> **TASK DETAILS**
Copy all lines below containing "hamburger".

> **PROVIDED DATA**
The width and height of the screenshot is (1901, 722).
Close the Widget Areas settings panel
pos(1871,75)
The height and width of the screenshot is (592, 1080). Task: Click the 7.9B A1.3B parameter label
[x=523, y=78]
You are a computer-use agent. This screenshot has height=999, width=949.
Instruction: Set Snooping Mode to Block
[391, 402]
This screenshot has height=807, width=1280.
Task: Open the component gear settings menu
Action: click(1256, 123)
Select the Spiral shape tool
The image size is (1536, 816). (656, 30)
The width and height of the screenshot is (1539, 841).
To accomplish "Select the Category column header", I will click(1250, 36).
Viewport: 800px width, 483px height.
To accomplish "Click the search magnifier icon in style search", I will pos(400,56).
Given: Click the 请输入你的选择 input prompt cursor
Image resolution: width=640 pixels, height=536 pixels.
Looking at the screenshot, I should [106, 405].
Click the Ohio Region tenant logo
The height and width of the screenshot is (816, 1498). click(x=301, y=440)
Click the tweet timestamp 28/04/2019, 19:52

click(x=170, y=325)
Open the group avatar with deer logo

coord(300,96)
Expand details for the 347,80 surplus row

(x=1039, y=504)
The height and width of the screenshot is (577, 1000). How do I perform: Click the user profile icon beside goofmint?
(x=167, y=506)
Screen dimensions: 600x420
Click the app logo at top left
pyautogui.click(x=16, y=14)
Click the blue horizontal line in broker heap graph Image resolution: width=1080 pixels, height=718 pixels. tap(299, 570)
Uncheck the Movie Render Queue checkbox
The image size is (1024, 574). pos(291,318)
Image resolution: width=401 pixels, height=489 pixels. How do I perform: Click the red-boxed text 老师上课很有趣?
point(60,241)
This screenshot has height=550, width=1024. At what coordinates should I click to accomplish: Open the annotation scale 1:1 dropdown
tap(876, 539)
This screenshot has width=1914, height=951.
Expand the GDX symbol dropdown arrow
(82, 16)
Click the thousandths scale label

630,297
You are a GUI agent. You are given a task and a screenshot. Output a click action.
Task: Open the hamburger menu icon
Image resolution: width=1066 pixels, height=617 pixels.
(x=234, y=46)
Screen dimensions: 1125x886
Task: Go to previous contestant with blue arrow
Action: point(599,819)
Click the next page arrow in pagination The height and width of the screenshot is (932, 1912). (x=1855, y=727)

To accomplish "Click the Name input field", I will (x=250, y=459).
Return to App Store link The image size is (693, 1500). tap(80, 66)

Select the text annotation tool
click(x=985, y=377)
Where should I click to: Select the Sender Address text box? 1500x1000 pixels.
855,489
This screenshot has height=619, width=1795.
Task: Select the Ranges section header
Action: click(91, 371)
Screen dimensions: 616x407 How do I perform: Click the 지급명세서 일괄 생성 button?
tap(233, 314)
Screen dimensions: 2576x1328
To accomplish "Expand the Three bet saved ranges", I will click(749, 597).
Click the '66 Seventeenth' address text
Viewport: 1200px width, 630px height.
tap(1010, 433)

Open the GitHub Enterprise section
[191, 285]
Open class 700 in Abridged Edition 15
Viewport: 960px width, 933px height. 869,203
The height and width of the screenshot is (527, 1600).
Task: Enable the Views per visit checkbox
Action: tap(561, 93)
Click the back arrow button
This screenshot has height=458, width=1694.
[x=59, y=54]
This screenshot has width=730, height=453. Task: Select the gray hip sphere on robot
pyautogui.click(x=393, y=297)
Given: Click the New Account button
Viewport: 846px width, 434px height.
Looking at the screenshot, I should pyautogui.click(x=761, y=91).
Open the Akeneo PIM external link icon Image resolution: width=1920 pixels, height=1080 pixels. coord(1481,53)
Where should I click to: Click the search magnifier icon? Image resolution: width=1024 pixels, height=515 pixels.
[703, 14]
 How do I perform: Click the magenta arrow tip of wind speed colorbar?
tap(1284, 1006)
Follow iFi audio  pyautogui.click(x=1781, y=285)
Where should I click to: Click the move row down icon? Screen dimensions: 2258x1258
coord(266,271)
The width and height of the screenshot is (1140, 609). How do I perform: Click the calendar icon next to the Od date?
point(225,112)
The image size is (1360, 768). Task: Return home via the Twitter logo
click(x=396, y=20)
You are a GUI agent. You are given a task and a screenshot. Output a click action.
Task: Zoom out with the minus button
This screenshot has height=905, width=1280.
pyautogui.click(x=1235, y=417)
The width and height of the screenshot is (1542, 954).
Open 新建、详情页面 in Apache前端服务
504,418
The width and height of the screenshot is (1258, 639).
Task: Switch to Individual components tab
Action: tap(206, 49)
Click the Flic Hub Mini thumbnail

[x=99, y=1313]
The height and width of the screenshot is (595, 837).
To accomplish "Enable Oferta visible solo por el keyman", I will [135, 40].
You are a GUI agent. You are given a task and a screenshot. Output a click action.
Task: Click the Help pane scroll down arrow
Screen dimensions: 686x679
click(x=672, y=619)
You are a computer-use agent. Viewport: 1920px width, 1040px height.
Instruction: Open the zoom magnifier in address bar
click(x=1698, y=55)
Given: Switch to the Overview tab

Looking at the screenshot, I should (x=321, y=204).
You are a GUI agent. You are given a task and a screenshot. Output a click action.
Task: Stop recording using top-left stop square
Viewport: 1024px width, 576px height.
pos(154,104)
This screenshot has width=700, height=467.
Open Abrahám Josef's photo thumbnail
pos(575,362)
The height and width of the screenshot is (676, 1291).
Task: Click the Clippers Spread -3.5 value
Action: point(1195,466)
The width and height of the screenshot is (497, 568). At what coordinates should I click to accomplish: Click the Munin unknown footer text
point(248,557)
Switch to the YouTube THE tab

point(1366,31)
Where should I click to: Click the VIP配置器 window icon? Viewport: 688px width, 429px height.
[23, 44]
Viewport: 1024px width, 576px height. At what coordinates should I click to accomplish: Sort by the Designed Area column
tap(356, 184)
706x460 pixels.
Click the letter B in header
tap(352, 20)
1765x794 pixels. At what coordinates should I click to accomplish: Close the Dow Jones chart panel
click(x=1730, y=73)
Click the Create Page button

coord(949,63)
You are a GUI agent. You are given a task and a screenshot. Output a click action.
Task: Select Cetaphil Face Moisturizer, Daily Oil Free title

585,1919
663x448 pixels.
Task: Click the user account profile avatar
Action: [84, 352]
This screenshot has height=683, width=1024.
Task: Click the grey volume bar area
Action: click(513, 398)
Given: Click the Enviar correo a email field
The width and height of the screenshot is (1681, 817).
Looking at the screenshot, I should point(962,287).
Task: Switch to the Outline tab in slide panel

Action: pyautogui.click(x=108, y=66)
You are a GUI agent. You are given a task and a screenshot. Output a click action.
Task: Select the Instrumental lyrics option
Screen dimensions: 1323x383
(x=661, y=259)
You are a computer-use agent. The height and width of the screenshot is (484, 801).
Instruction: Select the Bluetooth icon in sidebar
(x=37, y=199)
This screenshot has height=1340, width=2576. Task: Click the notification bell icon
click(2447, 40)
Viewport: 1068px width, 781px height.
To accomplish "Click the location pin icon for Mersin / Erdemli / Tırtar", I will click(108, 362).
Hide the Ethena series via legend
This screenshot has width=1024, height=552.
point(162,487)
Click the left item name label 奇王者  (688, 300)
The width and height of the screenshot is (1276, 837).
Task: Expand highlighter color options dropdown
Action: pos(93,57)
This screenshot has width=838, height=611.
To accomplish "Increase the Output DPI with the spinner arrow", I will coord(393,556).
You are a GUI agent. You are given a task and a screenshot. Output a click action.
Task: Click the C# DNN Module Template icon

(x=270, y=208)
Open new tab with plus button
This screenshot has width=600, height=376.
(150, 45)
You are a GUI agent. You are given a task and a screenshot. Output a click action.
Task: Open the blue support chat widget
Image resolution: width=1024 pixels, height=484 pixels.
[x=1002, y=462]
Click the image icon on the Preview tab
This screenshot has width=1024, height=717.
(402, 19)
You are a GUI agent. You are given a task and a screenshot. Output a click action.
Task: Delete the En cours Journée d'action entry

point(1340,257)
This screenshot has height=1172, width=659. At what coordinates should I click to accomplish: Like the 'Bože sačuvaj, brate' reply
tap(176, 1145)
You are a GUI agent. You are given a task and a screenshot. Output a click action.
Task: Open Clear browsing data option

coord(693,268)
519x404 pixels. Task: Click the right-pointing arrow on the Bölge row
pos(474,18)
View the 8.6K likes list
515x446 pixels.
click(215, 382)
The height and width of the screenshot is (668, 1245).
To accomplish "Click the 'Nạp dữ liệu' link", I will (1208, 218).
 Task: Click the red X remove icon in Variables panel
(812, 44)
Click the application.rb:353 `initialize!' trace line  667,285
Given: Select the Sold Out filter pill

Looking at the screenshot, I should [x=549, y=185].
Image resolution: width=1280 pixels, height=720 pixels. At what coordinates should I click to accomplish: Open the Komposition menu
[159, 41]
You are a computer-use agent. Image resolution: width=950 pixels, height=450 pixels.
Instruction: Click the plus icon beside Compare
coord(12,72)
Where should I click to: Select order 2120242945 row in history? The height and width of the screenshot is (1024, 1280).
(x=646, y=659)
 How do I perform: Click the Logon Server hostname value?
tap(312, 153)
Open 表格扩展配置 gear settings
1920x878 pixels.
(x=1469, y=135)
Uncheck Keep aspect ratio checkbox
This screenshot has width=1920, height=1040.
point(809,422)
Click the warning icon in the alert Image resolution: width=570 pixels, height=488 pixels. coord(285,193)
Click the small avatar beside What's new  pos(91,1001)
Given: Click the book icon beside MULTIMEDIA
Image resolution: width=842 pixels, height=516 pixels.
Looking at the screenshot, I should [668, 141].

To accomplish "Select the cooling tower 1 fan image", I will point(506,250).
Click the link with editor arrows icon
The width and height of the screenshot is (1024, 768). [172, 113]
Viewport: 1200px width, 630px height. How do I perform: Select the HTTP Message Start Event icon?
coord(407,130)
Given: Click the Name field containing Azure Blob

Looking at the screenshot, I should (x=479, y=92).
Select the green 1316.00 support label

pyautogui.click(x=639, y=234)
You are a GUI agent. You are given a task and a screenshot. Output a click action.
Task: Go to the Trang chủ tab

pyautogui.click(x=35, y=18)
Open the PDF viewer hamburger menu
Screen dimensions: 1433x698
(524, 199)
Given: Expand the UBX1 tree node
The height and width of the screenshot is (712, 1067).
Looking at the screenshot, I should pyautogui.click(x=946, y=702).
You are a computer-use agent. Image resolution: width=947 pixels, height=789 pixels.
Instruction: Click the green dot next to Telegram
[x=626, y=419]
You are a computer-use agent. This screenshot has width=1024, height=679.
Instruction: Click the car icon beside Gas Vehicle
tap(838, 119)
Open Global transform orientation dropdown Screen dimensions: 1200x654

> **RESULT FOR THIS TASK**
Task: Open the hamburger menu icon
Open the PDF viewer hamburger menu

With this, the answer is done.